GIVEN EXERCISE
Could you write out the whole listing again with "Which point should I click to" substituted for every "Where should I click to", leaving everything else unchanged?

(Entries for locating words and elements)
***

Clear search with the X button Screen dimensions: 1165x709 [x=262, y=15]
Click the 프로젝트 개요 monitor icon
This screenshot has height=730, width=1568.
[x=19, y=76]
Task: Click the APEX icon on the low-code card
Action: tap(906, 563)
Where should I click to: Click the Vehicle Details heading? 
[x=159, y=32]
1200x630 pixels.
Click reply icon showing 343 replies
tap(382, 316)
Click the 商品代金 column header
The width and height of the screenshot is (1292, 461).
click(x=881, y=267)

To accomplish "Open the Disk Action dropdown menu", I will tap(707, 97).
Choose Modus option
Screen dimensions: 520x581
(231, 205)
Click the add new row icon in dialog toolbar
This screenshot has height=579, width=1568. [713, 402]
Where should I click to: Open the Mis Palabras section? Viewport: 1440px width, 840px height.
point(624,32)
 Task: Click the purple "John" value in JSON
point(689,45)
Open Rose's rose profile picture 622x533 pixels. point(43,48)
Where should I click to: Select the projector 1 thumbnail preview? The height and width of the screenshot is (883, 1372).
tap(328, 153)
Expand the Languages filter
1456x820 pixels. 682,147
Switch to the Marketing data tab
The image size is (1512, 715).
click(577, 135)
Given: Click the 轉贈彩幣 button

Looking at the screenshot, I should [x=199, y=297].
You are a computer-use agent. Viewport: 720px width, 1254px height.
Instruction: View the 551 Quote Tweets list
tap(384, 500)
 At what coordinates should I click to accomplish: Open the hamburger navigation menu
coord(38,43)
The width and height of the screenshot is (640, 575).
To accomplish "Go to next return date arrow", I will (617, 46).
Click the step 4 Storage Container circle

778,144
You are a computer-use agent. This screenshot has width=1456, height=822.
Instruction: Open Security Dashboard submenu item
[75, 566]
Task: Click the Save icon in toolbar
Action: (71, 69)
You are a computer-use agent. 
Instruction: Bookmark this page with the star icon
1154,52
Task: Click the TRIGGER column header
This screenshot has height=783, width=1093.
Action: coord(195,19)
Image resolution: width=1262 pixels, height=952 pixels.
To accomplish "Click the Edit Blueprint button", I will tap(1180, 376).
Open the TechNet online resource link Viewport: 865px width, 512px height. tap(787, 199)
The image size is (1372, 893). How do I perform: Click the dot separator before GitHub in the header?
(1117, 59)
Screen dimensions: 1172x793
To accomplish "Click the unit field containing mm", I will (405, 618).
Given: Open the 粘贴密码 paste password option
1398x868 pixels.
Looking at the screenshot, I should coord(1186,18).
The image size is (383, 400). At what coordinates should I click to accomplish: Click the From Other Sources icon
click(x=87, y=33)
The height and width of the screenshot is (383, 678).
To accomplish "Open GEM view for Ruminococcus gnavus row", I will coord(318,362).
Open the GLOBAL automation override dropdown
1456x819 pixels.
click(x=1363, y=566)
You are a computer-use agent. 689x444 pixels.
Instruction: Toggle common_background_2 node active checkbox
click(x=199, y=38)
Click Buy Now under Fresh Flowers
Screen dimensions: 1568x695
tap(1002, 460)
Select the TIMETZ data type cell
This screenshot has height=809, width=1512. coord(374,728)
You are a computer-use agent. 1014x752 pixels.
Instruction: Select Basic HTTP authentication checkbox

***

THE SOLUTION
Clear search with the X button Screen dimensions: 1165x709 [x=262, y=15]
Click the 프로젝트 개요 monitor icon
This screenshot has height=730, width=1568.
[x=19, y=76]
Task: Click the APEX icon on the low-code card
Action: tap(906, 563)
Which point should I click to: Click the Vehicle Details heading? 
[x=159, y=32]
1200x630 pixels.
Click reply icon showing 343 replies
tap(382, 316)
Click the 商品代金 column header
The width and height of the screenshot is (1292, 461).
click(x=881, y=267)

To accomplish "Open the Disk Action dropdown menu", I will tap(707, 97).
Choose Modus option
Screen dimensions: 520x581
(231, 205)
Click the add new row icon in dialog toolbar
This screenshot has height=579, width=1568. [713, 402]
Which point should I click to: Open the Mis Palabras section? Viewport: 1440px width, 840px height.
point(624,32)
 Task: Click the purple "John" value in JSON
point(689,45)
Open Rose's rose profile picture 622x533 pixels. point(43,48)
Which point should I click to: Select the projector 1 thumbnail preview? The height and width of the screenshot is (883, 1372).
tap(328, 153)
Expand the Languages filter
1456x820 pixels. 682,147
Switch to the Marketing data tab
The image size is (1512, 715).
click(577, 135)
Given: Click the 轉贈彩幣 button

Looking at the screenshot, I should [x=199, y=297].
You are a computer-use agent. Viewport: 720px width, 1254px height.
Instruction: View the 551 Quote Tweets list
tap(384, 500)
 At what coordinates should I click to accomplish: Open the hamburger navigation menu
coord(38,43)
The width and height of the screenshot is (640, 575).
To accomplish "Go to next return date arrow", I will (617, 46).
Click the step 4 Storage Container circle

778,144
You are a computer-use agent. This screenshot has width=1456, height=822.
Instruction: Open Security Dashboard submenu item
[75, 566]
Task: Click the Save icon in toolbar
Action: (71, 69)
You are a computer-use agent. 
Instruction: Bookmark this page with the star icon
1154,52
Task: Click the TRIGGER column header
This screenshot has height=783, width=1093.
Action: coord(195,19)
Image resolution: width=1262 pixels, height=952 pixels.
To accomplish "Click the Edit Blueprint button", I will tap(1180, 376).
Open the TechNet online resource link Viewport: 865px width, 512px height. tap(787, 199)
The image size is (1372, 893). How do I perform: Click the dot separator before GitHub in the header?
(1117, 59)
Screen dimensions: 1172x793
To accomplish "Click the unit field containing mm", I will (405, 618).
Given: Open the 粘贴密码 paste password option
1398x868 pixels.
Looking at the screenshot, I should coord(1186,18).
The image size is (383, 400). At what coordinates should I click to accomplish: Click the From Other Sources icon
click(x=87, y=33)
The height and width of the screenshot is (383, 678).
To accomplish "Open GEM view for Ruminococcus gnavus row", I will coord(318,362).
Open the GLOBAL automation override dropdown
1456x819 pixels.
click(x=1363, y=566)
You are a computer-use agent. 689x444 pixels.
Instruction: Toggle common_background_2 node active checkbox
click(x=199, y=38)
Click Buy Now under Fresh Flowers
Screen dimensions: 1568x695
tap(1002, 460)
Select the TIMETZ data type cell
This screenshot has height=809, width=1512. coord(374,728)
You are a computer-use agent. 1014x752 pixels.
Instruction: Select Basic HTTP authentication checkbox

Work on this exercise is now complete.